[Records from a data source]
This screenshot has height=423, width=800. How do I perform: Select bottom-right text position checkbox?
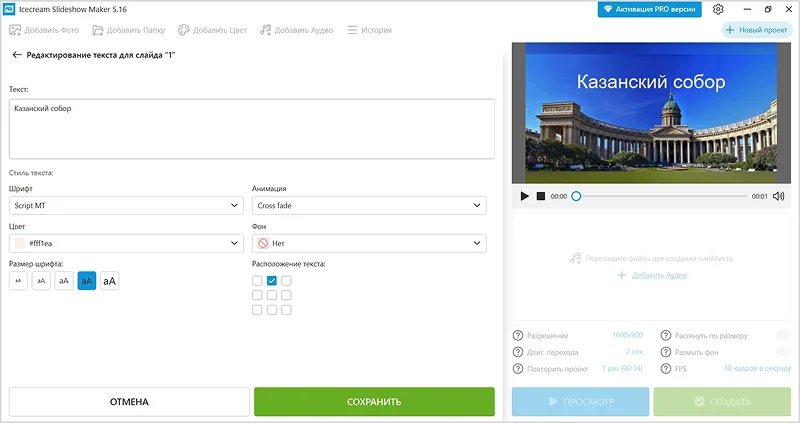tap(286, 310)
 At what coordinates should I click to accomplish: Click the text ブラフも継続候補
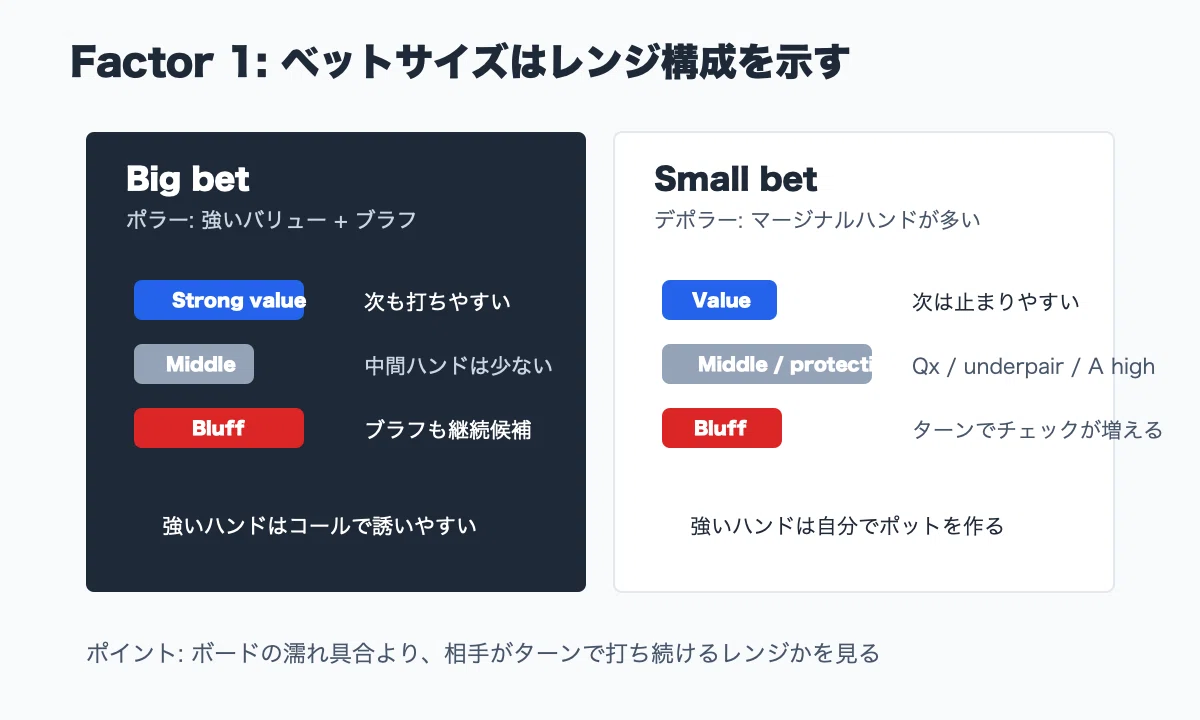(x=448, y=429)
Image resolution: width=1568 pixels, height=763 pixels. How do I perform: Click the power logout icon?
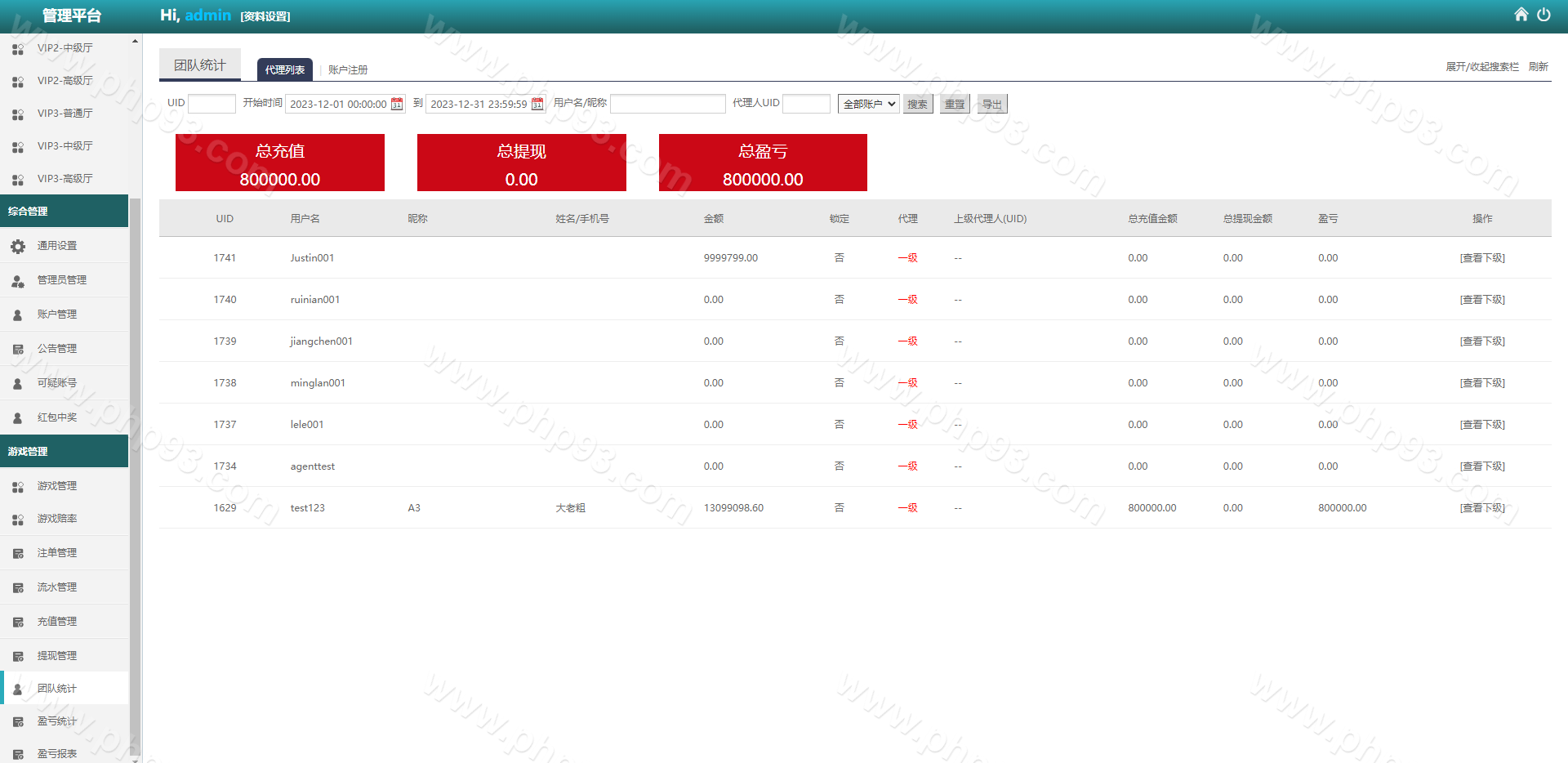(x=1544, y=15)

#### [Task requirements]
Please give the data again unaltered, leaving out any images.

#### [Answer area]
This screenshot has height=423, width=800. How do I perform: Select bottom-right text position checkbox?
tap(286, 310)
 At what coordinates should I click to accomplish: Click the text ブラフも継続候補
(x=448, y=429)
Image resolution: width=1568 pixels, height=763 pixels. How do I perform: Click the power logout icon?
(x=1544, y=15)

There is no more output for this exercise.